San Francisco Police Chief Greg Suhr CREDIT: AP PHOTO/JEFF CHIU
San Francisco Police Chief Greg Suhr CREDIT: AP PHOTO/JEFF CHIU

San Francisco police want onlookers to turn their smartphone camera on suspected criminal activity — instead of police behavior.

The San Francisco Police Department (SFPD) is reportedly developing a crime-reporting app, Fight Crime SF, that will allow citizens to submit photos and video of suspected criminal activity. The app doesn’t have a release date but is expected to be released to the public early this year, according to SFD spokeswoman Officer Susan Merritt’s statements in a recent issue of the police union’s journal.

“In early 2016, we will be introducing a new app for the public,” Merritt wrote. “It will be called Fight Crime SF. Members of the community will be able to send police video and pictures of crimes in progress or suspicious activity using this app.”

Police misconduct, especially when caught on video, has become a focal point of public criticism across the country. That also has been the case in San Francisco which is in the midst of an ongoing police brutality investigation.

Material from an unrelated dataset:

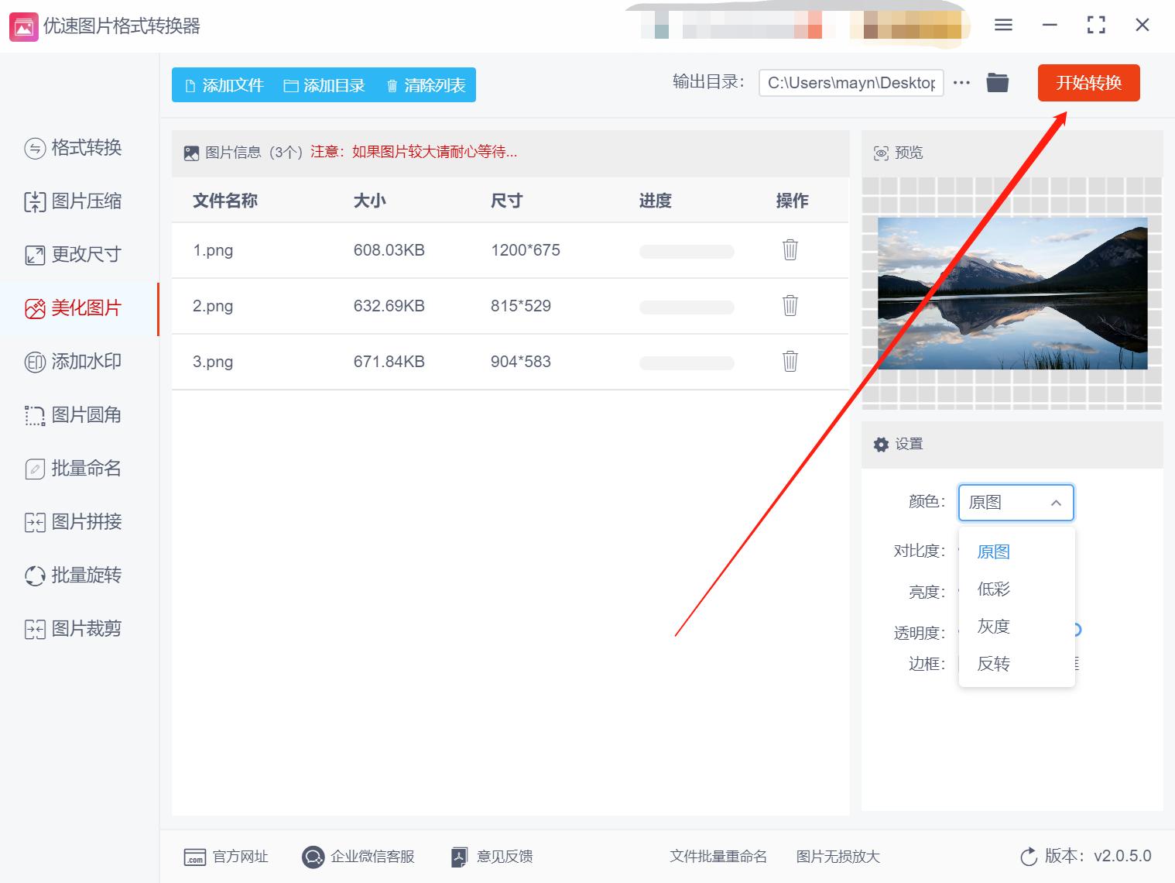1175x883 pixels.
Task: Delete 3.png via its trash icon
Action: 790,362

The app’s impending release follows the controversial police shooting death of Mario Woods that was caught on video by witnesses. Citizens and Black Lives Matter supporters called for the resignation of San Francisco Police Chief Greg Suhr for the excessive force demonstrated in Woods’ shooting last month. Bystander video footage of the December shooting depicts five police officers opening fire on Woods as the 26 year old tried to walk away.

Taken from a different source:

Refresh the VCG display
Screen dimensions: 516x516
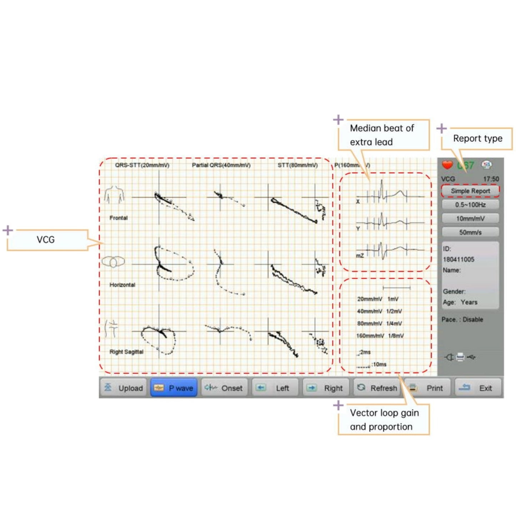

SFPD’s app raises familiar concerns among advocates regarding privacy, surveillance, and harassment concerns. California’s Bay Area Rapid Transit authority previously released a similar app in 2014 called BART Watch, allowing public transit riders to report crime.

Law enforcement have increasingly incorporated online tools into their crime-fighting arsenals. But their reliance on social media and other technologies to spot crime also lead to suspicions of abuse against vulnerable populations.

A New York City campaign released by the Sergeants’ Benevolent Association encouraged police and their families to track and report homeless people suspected of nuisance or public indecency crimes such as panhandling or public urination.

On the civilian side, the Georgetown Business Improvement District created a messaging service for police, retailers, and citizens to discuss suspicious people — particularly shoplifters — in the affluent Washington, D.C. neighborhood. The service colloquially dubbed “Operation GroupMe” was suspended for racial profiling after it was reported that more than 70 percent of the messages were to report black people as suspicious.